Słownik AI
Kompletny słownik sztucznej inteligencji
Principal Component Analysis (PCA)
Linear dimensionality reduction technique that transforms correlated variables into uncorrelated components by maximizing explained variance along orthogonal axes.
t-SNE (t-Distributed Stochastic Neighbor Embedding)
Non-linear dimensionality reduction algorithm preserving local structures by minimizing the Kullback-Leibler divergence between probability distributions in the original and reduced space.
Isomap
Dimensionality reduction algorithm preserving geodesic distances by constructing a neighborhood graph and using multidimensional scaling.
MDS (Multidimensional Scaling)
Visualization technique preserving pairwise distances between points by finding a low-dimensional configuration that minimizes distance preservation stress.
Explained Variance
Proportion of total data variance captured by each principal component, serving as a criterion for selecting the optimal number of dimensions.
Autoencoders
Unsupervised neural networks learning compressed representations by forcing the output to reconstruct the input through a reduced-dimensional latent space.
Factor Analysis
Statistical method modeling observed variables as linear combinations of unobserved latent factors, separating common variance and unique variance.
t-SNE Perplexity
Hyperparameter controlling the effective number of neighbors considered in the t-SNE algorithm, influencing the balance between preservation of local and global structures.

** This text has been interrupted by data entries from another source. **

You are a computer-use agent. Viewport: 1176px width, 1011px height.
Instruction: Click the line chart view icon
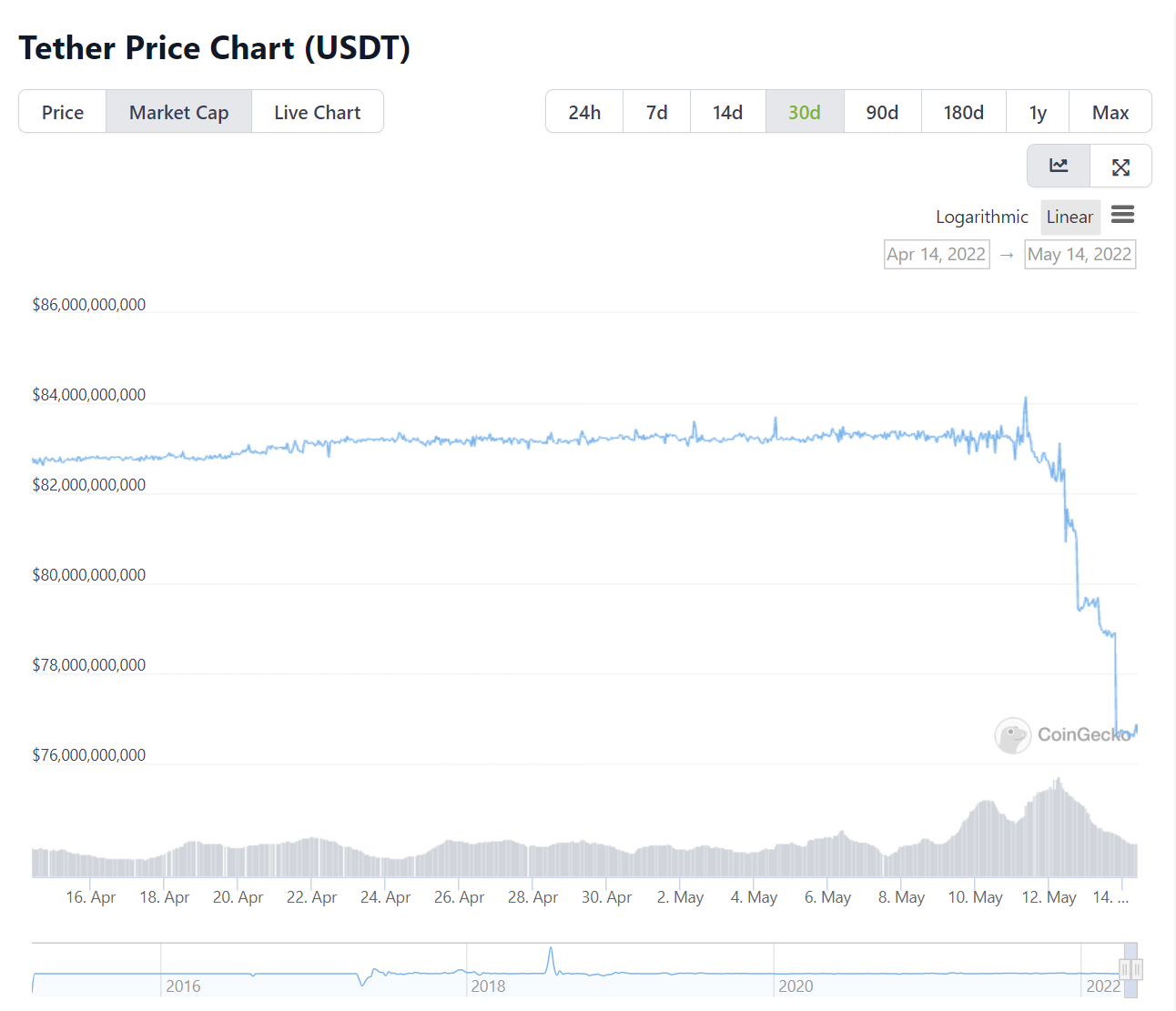1059,166
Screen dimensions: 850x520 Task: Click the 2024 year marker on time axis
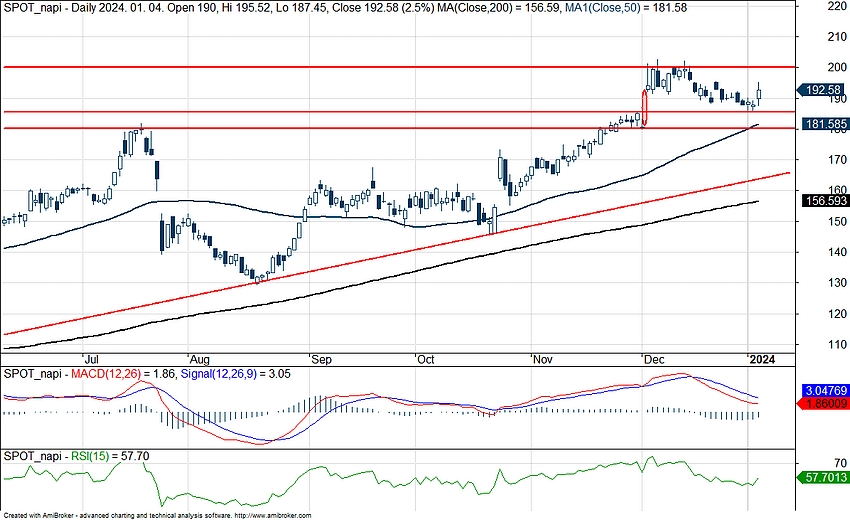[x=762, y=358]
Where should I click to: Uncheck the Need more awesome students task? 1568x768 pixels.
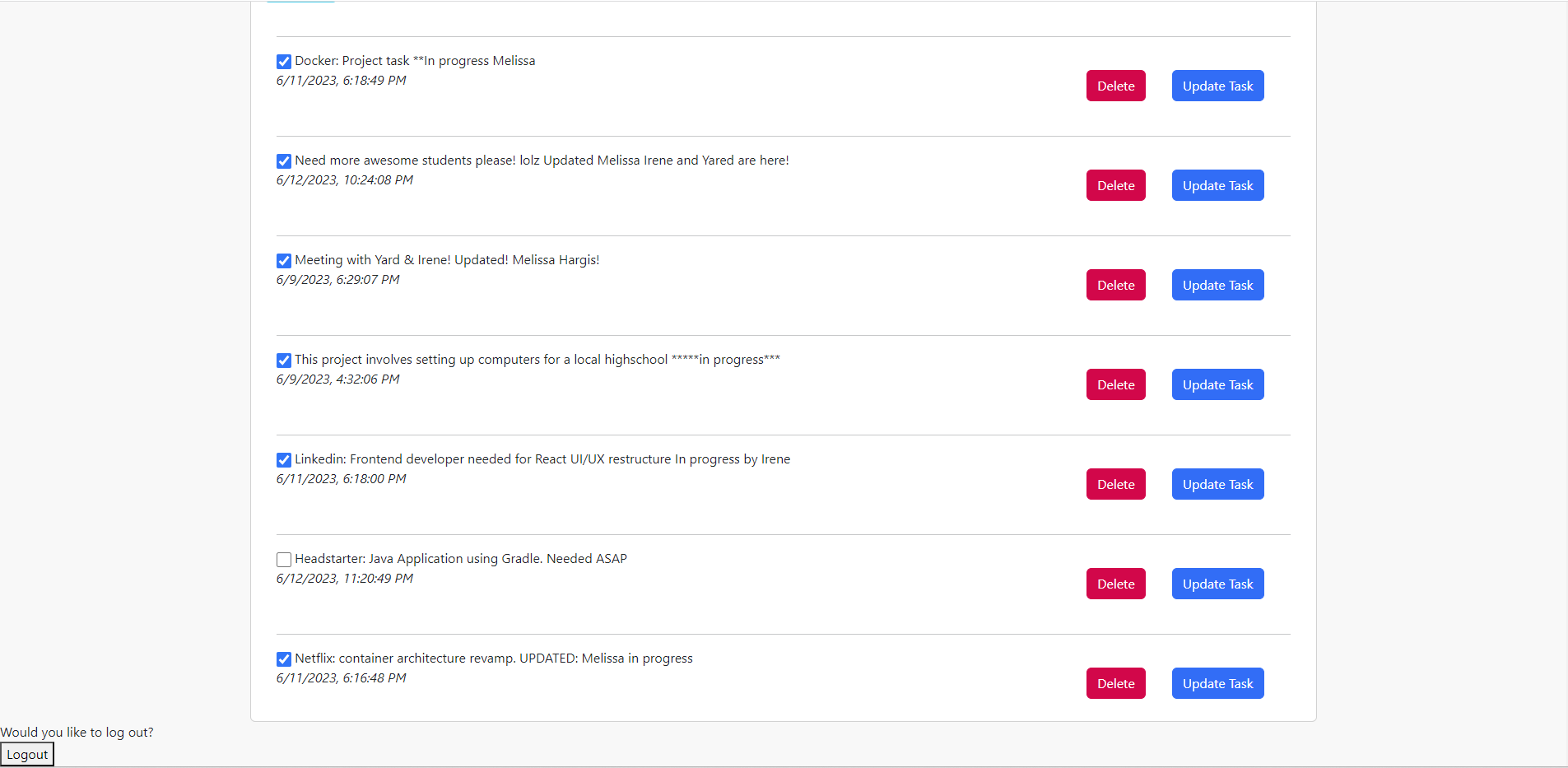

ICA (Independent Component Analysis)
Blind source separation technique that seeks to decompose multivariate signals into statistically independent components by maximizing non-Gaussianity.
Variational Autoencoders
Probabilistic extension of autoencoders that learns a distribution in the latent space, enabling the generation of new data and better regularization.
PHATE (Potential of Heat-diffusion for Affinity-based Trajectory Embedding)
Algorithm that preserves trajectories and branches in data by combining heat diffusion and dimensionality reduction to visualize continuous processes.
NMF (Non-negative Matrix Factorization)
Matrix decomposition constrained to non-negative values, producing interpretable bases and additive representations of data.